Health technology has marked a before and after in the diagnosis, treatment and approach of various diseases. In the case of the brain, what transformations has it entailed and what innovations has its application generated in the study of the brain and pathologies of neurological origin?
The number of advances is enormous. Normally, the criticism in the US of Neurology is that it consists of “diagnose and goodbye”. That is, you diagnose and you can’t do anything else. Well, that is no longer the case. We have gone from neurotechnology that is excellent at identifying the problem to having tools that make this identification infinitely easier and that, in fact, empower doctors and other specialists. Even patients have the possibility of detecting problems without having to see a specialist. But, above all, to have tools that can treat and minimize risks.

“We must propose a serious discourse on ethics in medicine and adequate regulation regarding neurotechnologies”

And that ranges from new technologies for more precise, more targeted and specific medicines, to brain stimulation technologies, invasive or non-invasive brain neuromodulation; brain activity detection; closed loop to modify it; ultrasounds; light… There is a real range of technologies that make it real that we can treat the sick, reduce their suffering and improve their prognosis.

That is a reason for hope. I think we are at the tip of the iceberg of that development. In other words, I think it will quickly get worse. But I still say that, however, we have to focus on preventing problems and promoting health before we have to tackle reducing disabilities.

Why is it so relevant to talk about non-invasive brain stimulation? How does it work and how does it improve current treatments?
What we know today is that the functional unit of the brain is ensembles of neurons. It is not an area of ​​the brain that does one thing. It is a network of neurons, of areas, active in a certain pattern of activity.

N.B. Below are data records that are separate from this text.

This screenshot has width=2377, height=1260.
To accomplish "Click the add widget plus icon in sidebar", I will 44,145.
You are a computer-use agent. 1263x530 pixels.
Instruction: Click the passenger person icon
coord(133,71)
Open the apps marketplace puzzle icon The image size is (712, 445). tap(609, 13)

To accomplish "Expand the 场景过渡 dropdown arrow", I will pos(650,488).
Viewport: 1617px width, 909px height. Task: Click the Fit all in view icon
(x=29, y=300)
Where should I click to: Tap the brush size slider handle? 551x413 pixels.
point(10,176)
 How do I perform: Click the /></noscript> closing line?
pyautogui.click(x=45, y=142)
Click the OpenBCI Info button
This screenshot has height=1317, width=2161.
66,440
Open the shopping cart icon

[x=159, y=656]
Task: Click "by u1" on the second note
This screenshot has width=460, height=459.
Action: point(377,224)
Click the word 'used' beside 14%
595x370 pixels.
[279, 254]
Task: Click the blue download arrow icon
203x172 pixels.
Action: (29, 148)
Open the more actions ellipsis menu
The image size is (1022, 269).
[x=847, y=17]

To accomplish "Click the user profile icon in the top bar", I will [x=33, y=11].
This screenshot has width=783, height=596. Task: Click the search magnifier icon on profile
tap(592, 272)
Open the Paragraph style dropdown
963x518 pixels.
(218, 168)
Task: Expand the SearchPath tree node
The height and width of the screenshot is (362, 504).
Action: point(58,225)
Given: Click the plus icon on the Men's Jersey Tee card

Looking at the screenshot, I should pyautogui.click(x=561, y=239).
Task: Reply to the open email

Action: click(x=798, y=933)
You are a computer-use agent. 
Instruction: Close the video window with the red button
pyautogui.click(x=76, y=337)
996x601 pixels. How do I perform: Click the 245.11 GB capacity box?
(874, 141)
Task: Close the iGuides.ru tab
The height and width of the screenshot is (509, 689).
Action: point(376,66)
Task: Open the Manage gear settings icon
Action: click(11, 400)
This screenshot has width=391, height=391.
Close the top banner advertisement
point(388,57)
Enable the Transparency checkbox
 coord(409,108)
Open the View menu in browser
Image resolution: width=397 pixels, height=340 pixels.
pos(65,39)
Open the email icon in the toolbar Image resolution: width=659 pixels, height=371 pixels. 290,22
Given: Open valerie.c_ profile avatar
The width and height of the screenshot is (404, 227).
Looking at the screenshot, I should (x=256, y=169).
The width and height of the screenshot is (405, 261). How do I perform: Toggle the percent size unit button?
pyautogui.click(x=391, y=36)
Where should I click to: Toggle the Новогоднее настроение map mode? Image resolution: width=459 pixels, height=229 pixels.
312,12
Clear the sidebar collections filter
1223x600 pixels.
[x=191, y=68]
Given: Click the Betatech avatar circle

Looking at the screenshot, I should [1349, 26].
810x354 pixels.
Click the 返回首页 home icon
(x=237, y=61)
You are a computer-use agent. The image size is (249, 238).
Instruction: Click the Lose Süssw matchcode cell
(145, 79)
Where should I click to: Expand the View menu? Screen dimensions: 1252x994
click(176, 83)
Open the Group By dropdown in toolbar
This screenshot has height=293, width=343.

We can measure that. We can detect it. We can identify the substrate of the problem. We can demonstrate the alteration in those circuits or assemblies. And we know that those assemblies are in a certain area and use electricity, among other things, to determine the pattern of activity.

This gives us an intervention target where we can ‘force’ the normalization or modification of that activity pattern. It can be done with different techniques. What I have dedicated myself to is developing non-invasive electromagnetic technologies to be able to do that. It’s not the only way, but it’s the only one I know anything about.

“There is a real range of technologies that make it real that we can treat patients, reduce their suffering and improve their prognosis”

This allows the activity to be modified in such a way that it induces a change and results in an improvement in the symptoms and also drastically alters the pathological process. That is, it improves function and, at the same time, reduces the risk of the disease continuing to worsen.

The way I really think about it, and we are at the beginning of everything that can be achieved, is as follows: imagine that I want to drink a glass of water and fill this glass with water. What we traditionally do in medicine is open the roof, make it rain here, the glass fills, we all get wet (what we call side effects), but I have filled the glass and I can drink. It is not precise, it is effective, it has problems.

What the neuromodulation approach helps is to put a dropper in that glass, selectively fill it with water, stop it at an appropriate time and not touch anything else. And for that we need a precision approach that, today, with pharmacology, biochemistry, etc., we cannot do. But with brain stimulation we can. Pretty accurate. Not at the cellular level, but at the level of neuron assemblies.